The ultimate origin and actual details of Frémont’s orders, the covert nature of his mission, and the chain of command he was expected to follow remain murky and contradictory to this day. The official orders issued that spring made no mention of California and contained no direction of a military nature. A private conversation about the expedition between Benton and Polk would be recorded with frustrating vagueness in both men’s diaries and recollections, spawning conspiracy theories that endured into the next century.

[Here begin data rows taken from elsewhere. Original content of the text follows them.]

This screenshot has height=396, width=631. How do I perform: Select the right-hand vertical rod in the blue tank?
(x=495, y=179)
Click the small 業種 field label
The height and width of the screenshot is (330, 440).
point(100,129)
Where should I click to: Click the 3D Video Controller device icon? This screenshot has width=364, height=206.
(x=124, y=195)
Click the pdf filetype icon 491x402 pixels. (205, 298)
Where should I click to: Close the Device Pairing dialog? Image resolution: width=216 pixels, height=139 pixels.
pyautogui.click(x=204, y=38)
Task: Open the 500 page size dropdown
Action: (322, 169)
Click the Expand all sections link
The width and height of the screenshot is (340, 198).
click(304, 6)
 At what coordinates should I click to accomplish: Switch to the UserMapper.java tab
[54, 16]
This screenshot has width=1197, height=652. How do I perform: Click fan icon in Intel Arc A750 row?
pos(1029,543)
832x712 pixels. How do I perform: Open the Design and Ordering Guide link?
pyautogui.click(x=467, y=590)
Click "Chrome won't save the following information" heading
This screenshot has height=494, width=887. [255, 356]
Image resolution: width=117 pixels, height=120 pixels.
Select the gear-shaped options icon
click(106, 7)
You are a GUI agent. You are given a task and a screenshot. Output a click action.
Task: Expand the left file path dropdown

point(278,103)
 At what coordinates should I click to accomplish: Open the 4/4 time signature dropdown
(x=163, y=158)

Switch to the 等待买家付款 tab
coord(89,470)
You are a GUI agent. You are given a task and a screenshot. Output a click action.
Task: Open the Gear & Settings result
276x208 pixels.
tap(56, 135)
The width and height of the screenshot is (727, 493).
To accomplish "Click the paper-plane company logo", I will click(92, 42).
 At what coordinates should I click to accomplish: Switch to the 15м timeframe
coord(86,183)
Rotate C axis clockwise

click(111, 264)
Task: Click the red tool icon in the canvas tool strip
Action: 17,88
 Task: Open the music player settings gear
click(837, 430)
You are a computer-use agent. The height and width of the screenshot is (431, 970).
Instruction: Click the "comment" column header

On May 15, 1845, Frémont left Washington for St. Louis, where he found a strong contingent of troops and sailors assigned to his “survey.” Hundreds of volunteers soon came forward, clamoring to serve in the obviously far-destined column under so famous a commander. He chose 62 men—a diverse, tough outfit of frontiersmen, scientists, soldiers, sharpshooters, and hunters. He held a marksmanship contest, rewarding the winners with the finest weapons of the day. Each volunteer received a Hawken rifle, two pistols, a knife, a saddle, a bridle, two blankets, and a horse or mule. In late August the heavily armed party headed west with 200 horses and a dozen beef cattle. Unbeknownst to him, the president had received an alarming dispatch from the U.S. consul at Monterey, California, warning that Mexican troops, financed by Great Britain, were on their way north.

In response Polk secretly dispatched Lt. Archibald H. Gillespie, USMC, overland through Mexico and then by a naval warship to California with orders to Frémont, along with a sealed envelope from Jessie to John, which conveyed instructions from Bancroft in a family code known only to Frémont, Jessie, and her father. “As we had a squadron in the North Pacific, but no army, the measures for carrying out this design fell to the Navy Department,” wrote Bancroft 40 years later. “Frémont having been sent originally on a peaceful mission to the west by way of the Rocky Mountains, it had become necessary to give him warning of the new state of affairs and the designs of the President. . . . Being absolved from any duty as an explorer, Captain Frémont was left to his duty as an officer in the service of the United States, with the further authoritative knowledge that the government intended to take possession of California.”

Disguised as an ailing businessman seeking health in moderate climes, Gillespie memorized and destroyed the official documents. He also carried instructions from Buchanan to the consul urging that the Californians be encouraged to secede peacefully from Mexico and join the United States. The contents of this letter were so sensitive that it remained classified for the next four decades.

Jessie’s letter informed Frémont of the latest intelligence regarding the imminent war and of the president’s decision to overthrow Mexican authority in California. Benton also wrote a letter in the same code: “The time has come. England must not get a foothold. We must be first. Act; discreetly, but positively,” as Frémont later summarized it.

Bancroft ordered the commander of the Pacific squadron to seize Mexico once it had declared war on the United States. At the same time, Gen. Zachary Taylor, in command of the Army of the Southwest, was proceeding toward Mexican territory. In October, after Polk’s emissary to Mexico reported excitedly that Great Britain intended to transport immigrants from famine-ravished Ireland to establish a colony in California, Bancroft sent new orders to the naval commander indicating that he need not wait for an official declaration of war. Camped by the Great Salt Lake, Frémont, wholly ignorant of these latest developments, focused on driving his men as quickly as possible over the Sierra Nevada to avoid its legendary deep snows.